If you do a Google search for places that sell bialys in St. Louis, you will get three results.
Two of them don't sell bialys, and you have to order them a day in advance from the third.
Bialys are the lesser-known cousin of the bagel. They may not be talked about or popular, or even get invited to the prom, but they are positively delicious.
And if we may be blunt, their relative obscurity means they have not yet been bastardized. Bialys still have a unique taste and texture, unlike bagels, which used to be chewy and hearty and are now nothing more than big bread doughnuts.
Bialys are baked, not boiled like bagels, or at least like bagels used to be. That gives them a lighter texture and a taste that is finer and less complex — which allows them to absorb the flavor of the small amount of onions that makes up the filling.
Bialys can have a filling because they do not have a hole. Instead of a hole, they have a thin layer of crispy dough on which is placed just a teaspoon or so of minced onion. For additional subtle flavor, the bialys are also sprinkled with poppy seeds.
How can something so simple taste so good?
Actually, it is because they are not as simple as they seem. Making your own bialys takes some effort and some time. Not too much of either, but about as much as other baked goods.
And bialys are not just baked goods.

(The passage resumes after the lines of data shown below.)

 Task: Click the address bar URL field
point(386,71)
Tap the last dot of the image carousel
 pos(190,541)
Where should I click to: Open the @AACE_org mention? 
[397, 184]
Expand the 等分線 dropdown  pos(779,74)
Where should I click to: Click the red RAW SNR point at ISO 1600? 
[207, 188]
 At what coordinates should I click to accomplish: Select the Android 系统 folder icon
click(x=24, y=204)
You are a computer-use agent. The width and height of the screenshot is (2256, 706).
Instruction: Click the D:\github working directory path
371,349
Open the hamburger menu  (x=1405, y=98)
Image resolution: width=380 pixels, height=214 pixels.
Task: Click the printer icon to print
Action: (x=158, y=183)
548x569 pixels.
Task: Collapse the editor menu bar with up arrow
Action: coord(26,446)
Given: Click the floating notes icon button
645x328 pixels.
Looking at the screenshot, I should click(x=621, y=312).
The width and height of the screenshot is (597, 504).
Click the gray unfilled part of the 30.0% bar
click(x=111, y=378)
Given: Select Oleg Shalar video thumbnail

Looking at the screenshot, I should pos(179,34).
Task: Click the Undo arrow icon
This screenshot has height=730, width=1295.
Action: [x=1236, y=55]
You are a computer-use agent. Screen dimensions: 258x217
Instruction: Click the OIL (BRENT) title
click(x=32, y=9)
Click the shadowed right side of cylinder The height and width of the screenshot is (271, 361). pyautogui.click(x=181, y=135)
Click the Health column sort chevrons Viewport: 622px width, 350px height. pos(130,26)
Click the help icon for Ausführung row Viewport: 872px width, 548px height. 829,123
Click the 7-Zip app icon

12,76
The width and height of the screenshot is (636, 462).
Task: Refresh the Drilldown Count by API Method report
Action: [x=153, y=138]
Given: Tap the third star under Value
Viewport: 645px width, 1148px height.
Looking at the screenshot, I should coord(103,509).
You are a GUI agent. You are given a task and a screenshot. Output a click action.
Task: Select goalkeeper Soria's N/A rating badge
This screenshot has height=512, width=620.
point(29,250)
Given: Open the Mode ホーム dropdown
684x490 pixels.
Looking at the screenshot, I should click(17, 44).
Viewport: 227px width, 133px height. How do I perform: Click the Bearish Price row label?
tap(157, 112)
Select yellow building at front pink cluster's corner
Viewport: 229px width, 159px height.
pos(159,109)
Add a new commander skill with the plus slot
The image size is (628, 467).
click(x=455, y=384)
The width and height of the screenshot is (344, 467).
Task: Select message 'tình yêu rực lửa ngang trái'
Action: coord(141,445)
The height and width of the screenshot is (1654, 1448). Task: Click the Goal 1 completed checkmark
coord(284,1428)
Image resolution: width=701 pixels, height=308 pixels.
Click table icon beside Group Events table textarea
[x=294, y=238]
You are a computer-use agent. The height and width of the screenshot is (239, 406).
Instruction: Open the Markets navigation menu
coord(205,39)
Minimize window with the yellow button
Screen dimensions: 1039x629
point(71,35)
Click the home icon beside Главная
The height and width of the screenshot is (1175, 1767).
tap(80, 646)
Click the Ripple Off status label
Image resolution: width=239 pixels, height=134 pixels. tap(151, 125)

They are baked very goods.
All you need to know is that the dough and the filling should be made the day before you are going to bake them, and the dough can me made up to three days before. Allowing the dough to rise slowly overnight in the refrigerator helps it to develop a more intriguing flavor, while resting the filling draws out some of the moisture from the onions and tempers their bite.
The dough is quite simple. It is made from a mixture of bread and all-purpose flours, plus water, yeast, salt and a pinch of sugar to encourage the yeast to make the dough rise.
The filling is even simpler. It is just minced onion that you squeeze to remove most of the moisture, mixed with a small amount of bread crumbs.
Bialys — named for the city of their origin, Bialystok, Poland — can be eaten plain, with great enjoyment. Some people like to split them in half and spread them with butter, which is also lovely.
But I like them best split open with a thin spread of cream cheese and a nice slice of smoked salmon.
It's like those cool kids, bagels, but better.